# PASSAGE PROVIDED
((
I'm new to R, statistics and time series, so I would really appreciate any help, explanations or suggestion on good readings on the topic.
I have two time series representing the number of times a word, say "election", was used on Twitter and the number of times it was used on television, in a day for a month.
I want to find the correlation between the two, but honestly I really don't know what to do. I was going to directly use ccf()
in R, but reading some other question here, I don't think this would be correct.
Are there any requirements or necessary conditions on the series to find the correlation with ccf()
? Is it the right type of correlation coefficient? Which are the step I need to perform to make it work?
Best Answer
Your very straightforward simple question has unfortunately both a simple and a complex answer. I will avoid the simple . In summary the whole idea is that one needs to account for / condition for intra-correlation while identifying the inter-correlation . Following are some references that you might consider before attempting to proceed . The first is an easy iverview
ARIMAX model's exogenous components?
this reference provides info as to why you should be aware of simple soulutions that may be routinely available
http://empslocal.ex.ac.uk/people/staff/dbs202/cat/stats/corr.html
This outlines a general procedure which is far from general as it doesn't deal with Gaussian Violations.
https://onlinecourses.science.psu.edu/stat510/node/75
This provides a gentle overview of regression vs simple ARIMA time series methods.
http://www.autobox.com/cms/index.php/afs-university/intro-to-forecasting?start=5
Lastly, arm yourself with data and try different approaches .
Hope this helps ..
))
# DATASET SECTION
((
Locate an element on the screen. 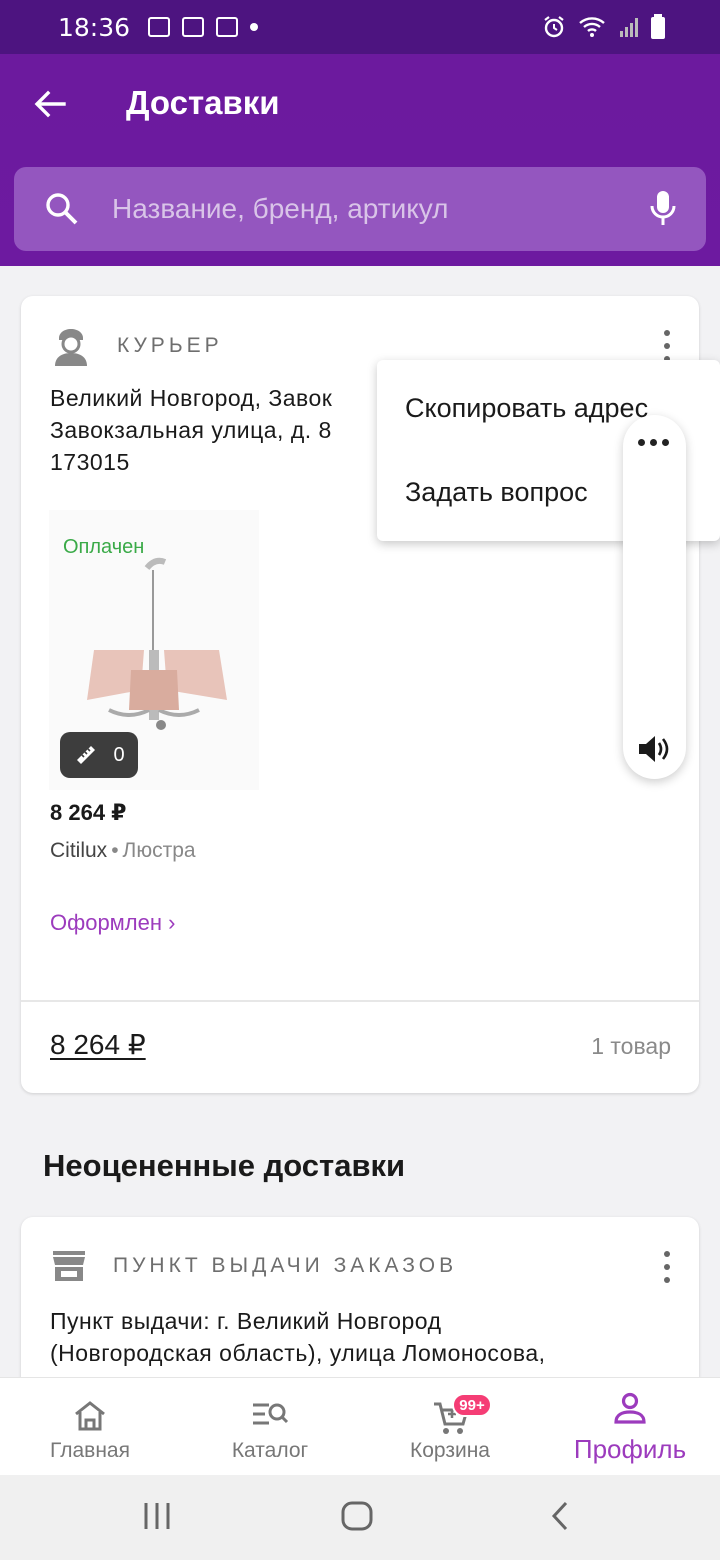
))
# TO DO
From the forum thread on correlating two time series, write out word for word the part that opens with the words "I have two time" and closes with "correlation with ccf()".

# RESULT BELOW
I have two time series representing the number of times a word, say "election", was used on Twitter and the number of times it was used on television, in a day for a month.
I want to find the correlation between the two, but honestly I really don't know what to do. I was going to directly use ccf()
in R, but reading some other question here, I don't think this would be correct.
Are there any requirements or necessary conditions on the series to find the correlation with ccf()